Ik doe een warming up voor mezelf en net als ik een dweil wil pakken om schoon te maken roept een karateka mij “Paula San kite kudasai!" "Paula kom!” Hij neemt me mee naar buiten en gaat met me trainen. De training bestaat uit het veelvuldig uitvoeren van de basistechnieken (kihon training). Steeds meer karateka's volgen onze training, iedereen wil door hem gecorrigeerd worden. Op iedere aanwijzing van hem zeg ik luid “osu” en probeer mijn fouten te verbeteren. Hij traint intensief met ons mee, een Genwakai Sensei traint altijd met zijn leerlingen mee want hij is het voorbeeld van de groep. Samen zweten is doelgericht lesgeven en creëert een hechte band met de groep. Ik zie dat zijn technieken heel volmaakt zijn, elke techniek afzonderlijk voert hij perfect uit.
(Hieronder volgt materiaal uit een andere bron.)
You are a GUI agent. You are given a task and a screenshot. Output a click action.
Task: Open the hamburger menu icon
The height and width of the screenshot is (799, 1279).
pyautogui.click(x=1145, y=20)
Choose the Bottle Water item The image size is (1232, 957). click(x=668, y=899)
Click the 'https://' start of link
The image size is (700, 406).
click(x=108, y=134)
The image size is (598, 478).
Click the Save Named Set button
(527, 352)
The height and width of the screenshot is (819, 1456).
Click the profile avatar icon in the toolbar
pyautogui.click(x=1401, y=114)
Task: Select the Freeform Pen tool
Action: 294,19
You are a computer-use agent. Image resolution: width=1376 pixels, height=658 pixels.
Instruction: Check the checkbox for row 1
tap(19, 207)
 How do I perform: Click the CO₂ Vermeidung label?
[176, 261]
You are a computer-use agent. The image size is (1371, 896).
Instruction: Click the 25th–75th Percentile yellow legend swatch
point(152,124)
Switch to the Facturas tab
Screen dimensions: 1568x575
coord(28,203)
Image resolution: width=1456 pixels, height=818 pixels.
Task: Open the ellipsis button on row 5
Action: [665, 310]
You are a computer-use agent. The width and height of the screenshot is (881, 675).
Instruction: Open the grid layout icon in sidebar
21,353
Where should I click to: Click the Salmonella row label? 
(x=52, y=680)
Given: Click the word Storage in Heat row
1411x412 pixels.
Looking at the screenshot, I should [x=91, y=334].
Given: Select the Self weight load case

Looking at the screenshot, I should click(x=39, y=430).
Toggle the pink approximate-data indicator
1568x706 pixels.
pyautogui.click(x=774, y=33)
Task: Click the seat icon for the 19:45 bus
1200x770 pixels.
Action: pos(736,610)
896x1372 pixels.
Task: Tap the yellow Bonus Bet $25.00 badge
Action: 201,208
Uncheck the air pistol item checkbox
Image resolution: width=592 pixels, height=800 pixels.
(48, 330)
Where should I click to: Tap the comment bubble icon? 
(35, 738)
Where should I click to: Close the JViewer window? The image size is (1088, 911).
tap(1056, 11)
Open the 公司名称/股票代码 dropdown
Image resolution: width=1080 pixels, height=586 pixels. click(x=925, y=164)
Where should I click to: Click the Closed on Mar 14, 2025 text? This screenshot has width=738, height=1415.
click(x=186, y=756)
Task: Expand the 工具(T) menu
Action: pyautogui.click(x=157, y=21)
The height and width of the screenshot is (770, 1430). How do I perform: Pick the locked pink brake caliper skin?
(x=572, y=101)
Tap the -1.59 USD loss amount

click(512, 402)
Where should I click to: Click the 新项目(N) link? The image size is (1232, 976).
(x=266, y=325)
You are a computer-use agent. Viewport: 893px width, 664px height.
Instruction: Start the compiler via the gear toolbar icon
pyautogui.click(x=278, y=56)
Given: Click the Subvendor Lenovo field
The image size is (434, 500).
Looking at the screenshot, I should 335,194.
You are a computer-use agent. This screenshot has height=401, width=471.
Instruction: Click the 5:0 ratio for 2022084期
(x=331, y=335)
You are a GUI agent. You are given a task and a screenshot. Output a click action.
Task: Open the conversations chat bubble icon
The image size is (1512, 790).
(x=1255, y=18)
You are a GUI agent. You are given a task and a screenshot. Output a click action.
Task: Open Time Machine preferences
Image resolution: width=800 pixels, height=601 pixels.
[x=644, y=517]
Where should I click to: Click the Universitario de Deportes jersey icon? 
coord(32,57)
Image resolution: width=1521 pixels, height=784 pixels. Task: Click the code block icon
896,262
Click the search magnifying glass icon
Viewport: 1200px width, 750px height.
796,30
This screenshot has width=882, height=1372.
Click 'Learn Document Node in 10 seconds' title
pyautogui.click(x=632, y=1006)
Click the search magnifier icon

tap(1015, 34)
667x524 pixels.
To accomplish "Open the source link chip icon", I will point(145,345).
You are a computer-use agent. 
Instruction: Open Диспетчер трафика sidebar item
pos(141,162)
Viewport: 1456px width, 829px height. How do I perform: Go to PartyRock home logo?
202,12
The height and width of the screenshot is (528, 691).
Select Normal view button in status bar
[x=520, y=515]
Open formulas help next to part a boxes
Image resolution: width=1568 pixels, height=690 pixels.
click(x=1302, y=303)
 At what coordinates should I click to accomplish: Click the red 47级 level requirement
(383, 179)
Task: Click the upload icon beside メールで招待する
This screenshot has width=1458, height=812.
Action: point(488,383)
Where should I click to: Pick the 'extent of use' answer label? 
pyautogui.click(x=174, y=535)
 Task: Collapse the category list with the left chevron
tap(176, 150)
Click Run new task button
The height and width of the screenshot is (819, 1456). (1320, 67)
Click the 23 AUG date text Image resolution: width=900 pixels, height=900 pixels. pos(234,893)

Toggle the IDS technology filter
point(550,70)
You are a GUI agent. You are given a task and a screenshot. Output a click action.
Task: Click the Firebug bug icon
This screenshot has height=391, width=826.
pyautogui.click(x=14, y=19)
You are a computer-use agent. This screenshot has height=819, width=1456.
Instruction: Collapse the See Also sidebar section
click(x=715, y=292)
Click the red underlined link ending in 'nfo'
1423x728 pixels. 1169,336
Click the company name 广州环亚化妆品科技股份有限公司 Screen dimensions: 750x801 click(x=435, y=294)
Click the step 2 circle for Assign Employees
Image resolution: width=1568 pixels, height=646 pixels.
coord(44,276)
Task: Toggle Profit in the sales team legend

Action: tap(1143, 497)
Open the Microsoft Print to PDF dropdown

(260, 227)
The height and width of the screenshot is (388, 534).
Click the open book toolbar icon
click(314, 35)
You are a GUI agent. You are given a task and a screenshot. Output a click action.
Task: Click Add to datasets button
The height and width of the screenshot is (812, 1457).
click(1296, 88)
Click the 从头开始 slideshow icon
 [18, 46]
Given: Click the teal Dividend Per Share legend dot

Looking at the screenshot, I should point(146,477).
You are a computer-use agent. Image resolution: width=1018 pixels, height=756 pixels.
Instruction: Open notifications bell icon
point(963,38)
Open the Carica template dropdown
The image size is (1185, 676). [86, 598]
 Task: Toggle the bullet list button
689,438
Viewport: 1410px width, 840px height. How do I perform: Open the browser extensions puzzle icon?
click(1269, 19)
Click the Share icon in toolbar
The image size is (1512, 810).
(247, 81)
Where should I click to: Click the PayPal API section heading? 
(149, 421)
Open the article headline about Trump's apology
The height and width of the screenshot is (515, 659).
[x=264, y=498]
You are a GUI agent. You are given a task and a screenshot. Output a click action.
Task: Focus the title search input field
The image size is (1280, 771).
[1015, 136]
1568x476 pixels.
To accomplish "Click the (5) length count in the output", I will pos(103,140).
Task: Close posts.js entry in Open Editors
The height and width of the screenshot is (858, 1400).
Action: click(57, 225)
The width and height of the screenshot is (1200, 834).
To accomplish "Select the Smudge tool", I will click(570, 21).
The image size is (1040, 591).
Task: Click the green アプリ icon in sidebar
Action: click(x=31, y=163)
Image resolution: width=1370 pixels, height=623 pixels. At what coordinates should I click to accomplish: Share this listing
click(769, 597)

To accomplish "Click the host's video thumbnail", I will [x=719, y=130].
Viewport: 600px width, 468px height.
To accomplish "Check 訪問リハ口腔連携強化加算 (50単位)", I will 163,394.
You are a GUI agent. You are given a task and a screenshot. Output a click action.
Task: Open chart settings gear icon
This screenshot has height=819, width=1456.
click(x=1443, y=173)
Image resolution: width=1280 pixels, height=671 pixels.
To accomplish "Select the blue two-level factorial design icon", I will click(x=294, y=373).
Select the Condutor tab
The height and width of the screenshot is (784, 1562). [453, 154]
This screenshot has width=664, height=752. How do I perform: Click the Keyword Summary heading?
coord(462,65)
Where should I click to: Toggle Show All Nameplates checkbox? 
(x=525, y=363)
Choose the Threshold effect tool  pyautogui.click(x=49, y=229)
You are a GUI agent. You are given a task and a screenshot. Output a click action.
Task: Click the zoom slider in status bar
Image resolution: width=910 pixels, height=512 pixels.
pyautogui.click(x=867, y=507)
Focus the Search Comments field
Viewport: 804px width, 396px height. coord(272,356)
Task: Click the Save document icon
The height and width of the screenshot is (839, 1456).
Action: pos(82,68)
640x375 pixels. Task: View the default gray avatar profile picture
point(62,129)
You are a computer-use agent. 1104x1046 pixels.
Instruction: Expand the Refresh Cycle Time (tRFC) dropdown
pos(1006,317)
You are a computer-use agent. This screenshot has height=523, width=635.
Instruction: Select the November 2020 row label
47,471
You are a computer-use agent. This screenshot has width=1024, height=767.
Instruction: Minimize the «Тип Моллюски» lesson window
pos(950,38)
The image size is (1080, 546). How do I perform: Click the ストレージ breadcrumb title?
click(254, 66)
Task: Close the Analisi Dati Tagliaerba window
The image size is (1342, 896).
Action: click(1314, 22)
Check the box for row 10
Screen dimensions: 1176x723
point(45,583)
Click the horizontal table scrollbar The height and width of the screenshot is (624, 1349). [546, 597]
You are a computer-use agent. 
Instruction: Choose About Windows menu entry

Zijn stand is heel stevig, voor mij perfect in vorm en hij heeft een eerste klas trainingsspirit die de gehele groep tot een hoog trainingsniveau weet te stimuleren.
Ik voel de hitte van de ondergaande zon niet meer en kan alleen nog maar denken aan mijn training. Plotseling schreeuwt iemand "Set us!” Snel gaan we naar binnen, even struikel ik over het probleem om mijn sportschoenen snel uit te doen. In de dojo maakt iedereen snel rijen en aan het begin van iedere horizontale rij staat een groepsleider (sempai) die vervolgens de lijnen controleert.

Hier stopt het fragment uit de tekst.